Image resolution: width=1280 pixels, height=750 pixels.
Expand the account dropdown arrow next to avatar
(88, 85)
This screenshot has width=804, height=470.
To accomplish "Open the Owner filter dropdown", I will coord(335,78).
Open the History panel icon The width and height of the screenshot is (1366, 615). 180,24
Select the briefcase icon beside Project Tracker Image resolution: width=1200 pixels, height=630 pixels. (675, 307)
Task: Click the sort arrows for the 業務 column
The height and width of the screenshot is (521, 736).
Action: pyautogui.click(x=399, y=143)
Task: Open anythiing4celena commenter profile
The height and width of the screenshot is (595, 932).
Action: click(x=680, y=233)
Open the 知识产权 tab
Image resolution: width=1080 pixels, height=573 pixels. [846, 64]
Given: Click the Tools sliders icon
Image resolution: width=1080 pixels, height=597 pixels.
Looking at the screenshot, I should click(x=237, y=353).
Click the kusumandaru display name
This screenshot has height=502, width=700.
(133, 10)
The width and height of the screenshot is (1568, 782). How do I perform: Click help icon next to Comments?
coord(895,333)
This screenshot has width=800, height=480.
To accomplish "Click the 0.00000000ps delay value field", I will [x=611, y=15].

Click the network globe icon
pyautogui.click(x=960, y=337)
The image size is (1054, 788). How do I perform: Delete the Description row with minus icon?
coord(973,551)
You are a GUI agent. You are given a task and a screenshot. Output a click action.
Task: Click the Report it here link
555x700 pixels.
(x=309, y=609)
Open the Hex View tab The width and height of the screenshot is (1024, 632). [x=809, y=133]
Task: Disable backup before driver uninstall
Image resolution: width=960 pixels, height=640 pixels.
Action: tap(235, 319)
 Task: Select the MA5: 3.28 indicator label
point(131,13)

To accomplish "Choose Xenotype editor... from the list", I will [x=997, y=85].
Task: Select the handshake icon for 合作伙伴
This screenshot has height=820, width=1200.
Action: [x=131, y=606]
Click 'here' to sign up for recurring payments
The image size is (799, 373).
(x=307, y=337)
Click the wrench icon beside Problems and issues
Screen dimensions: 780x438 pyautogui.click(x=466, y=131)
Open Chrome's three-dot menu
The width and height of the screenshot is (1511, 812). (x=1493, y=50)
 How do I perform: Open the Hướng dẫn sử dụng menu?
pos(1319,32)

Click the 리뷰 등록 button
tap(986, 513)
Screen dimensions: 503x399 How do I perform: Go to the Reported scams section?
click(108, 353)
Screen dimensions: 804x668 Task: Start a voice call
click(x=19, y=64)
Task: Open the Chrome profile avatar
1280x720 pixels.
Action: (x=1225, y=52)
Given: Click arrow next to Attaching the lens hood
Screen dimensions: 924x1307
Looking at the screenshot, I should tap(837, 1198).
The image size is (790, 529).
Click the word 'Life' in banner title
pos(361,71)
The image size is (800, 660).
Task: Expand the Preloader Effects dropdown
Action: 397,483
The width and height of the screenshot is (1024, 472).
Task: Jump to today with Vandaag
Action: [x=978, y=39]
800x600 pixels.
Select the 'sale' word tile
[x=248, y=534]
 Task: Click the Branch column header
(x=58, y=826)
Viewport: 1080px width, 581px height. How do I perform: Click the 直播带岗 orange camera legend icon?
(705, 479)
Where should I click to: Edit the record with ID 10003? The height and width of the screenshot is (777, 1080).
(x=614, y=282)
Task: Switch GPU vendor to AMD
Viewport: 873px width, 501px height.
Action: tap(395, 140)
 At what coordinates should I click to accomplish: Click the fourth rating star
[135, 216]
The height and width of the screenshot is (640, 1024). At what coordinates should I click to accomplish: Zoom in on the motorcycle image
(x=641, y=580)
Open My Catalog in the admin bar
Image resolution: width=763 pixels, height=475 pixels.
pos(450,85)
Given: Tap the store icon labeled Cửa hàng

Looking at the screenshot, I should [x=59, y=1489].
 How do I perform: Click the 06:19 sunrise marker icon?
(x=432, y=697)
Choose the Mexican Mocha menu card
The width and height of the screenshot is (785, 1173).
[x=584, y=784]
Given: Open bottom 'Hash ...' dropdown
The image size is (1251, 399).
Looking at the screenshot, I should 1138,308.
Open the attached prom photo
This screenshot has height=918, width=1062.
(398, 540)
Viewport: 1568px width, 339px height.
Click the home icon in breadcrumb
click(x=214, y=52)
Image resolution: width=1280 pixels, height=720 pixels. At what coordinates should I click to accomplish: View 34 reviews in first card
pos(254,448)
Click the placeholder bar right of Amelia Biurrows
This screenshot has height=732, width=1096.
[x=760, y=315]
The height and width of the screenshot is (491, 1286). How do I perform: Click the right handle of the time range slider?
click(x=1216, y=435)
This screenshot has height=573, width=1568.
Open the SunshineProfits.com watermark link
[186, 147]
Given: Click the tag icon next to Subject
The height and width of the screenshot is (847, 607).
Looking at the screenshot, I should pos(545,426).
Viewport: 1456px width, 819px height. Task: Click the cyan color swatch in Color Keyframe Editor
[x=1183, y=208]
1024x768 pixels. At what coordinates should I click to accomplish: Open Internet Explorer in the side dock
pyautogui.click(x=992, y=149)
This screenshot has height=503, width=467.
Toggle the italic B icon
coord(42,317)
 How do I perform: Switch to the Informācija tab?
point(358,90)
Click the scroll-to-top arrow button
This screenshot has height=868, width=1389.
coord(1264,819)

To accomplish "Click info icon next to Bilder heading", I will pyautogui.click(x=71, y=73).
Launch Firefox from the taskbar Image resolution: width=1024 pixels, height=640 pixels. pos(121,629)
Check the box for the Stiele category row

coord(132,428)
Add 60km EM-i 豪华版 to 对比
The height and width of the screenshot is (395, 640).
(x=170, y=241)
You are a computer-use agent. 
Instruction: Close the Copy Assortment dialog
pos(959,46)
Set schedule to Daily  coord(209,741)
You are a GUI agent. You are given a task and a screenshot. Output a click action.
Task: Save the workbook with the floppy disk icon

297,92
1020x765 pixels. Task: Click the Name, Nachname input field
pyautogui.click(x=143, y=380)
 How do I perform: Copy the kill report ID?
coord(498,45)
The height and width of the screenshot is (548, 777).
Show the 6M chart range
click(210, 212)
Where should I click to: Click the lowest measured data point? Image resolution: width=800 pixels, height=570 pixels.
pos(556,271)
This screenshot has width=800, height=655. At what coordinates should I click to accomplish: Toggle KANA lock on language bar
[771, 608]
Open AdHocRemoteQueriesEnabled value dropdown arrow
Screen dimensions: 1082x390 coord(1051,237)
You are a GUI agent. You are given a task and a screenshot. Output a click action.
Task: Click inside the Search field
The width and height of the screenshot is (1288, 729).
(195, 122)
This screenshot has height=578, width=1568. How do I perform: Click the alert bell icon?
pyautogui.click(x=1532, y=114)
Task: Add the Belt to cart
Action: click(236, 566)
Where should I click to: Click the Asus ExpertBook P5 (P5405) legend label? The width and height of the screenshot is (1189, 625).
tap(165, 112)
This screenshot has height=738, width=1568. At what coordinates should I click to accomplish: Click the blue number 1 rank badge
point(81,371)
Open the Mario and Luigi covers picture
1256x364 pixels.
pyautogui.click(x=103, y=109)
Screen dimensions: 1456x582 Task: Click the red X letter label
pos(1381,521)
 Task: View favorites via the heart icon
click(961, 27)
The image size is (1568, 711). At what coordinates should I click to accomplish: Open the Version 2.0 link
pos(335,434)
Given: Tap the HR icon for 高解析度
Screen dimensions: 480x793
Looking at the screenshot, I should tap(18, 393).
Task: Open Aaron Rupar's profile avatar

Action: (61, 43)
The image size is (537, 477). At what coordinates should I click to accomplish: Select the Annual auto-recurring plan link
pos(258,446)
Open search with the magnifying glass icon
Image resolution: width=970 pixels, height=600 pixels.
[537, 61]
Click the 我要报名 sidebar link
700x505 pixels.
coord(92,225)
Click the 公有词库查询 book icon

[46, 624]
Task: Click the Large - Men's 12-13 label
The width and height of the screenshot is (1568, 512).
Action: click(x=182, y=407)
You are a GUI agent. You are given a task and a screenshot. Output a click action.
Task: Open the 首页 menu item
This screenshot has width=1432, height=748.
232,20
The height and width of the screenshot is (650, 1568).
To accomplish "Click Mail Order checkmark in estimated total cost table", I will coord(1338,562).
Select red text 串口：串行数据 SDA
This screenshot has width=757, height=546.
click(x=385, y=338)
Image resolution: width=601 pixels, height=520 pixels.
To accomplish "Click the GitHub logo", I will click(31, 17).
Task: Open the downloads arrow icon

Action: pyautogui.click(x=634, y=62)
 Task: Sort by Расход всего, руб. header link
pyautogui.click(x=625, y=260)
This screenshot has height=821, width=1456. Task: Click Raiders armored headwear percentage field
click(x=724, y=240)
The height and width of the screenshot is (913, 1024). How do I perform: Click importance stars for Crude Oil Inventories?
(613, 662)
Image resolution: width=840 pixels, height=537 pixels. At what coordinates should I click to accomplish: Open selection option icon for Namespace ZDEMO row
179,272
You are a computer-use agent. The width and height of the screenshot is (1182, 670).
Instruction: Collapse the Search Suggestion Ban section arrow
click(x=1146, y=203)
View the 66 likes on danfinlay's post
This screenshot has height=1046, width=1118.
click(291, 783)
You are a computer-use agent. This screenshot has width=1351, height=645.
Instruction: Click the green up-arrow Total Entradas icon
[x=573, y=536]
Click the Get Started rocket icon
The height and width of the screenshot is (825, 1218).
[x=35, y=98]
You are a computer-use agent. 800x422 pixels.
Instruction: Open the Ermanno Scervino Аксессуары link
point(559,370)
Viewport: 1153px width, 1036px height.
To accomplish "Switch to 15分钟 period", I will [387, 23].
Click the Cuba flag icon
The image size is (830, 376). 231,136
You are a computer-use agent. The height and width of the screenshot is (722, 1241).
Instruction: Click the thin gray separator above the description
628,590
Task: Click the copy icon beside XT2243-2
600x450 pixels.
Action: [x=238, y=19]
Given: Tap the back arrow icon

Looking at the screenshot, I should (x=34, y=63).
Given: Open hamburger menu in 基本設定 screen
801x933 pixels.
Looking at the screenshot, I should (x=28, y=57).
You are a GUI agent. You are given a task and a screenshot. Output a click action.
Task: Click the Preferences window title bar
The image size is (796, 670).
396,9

══════════════════════════════

EXERCISE PROMPT -
When the line with "Task: Open the Chrome profile avatar" is reached in the data above, start copying there, and copy each line exactly until the line with "The image size is (790, 529)." has been copied; copy nothing else.

FINISHED TASK -
Task: Open the Chrome profile avatar
1280x720 pixels.
Action: (x=1225, y=52)
Given: Click arrow next to Attaching the lens hood
Screen dimensions: 924x1307
Looking at the screenshot, I should tap(837, 1198).
The image size is (790, 529).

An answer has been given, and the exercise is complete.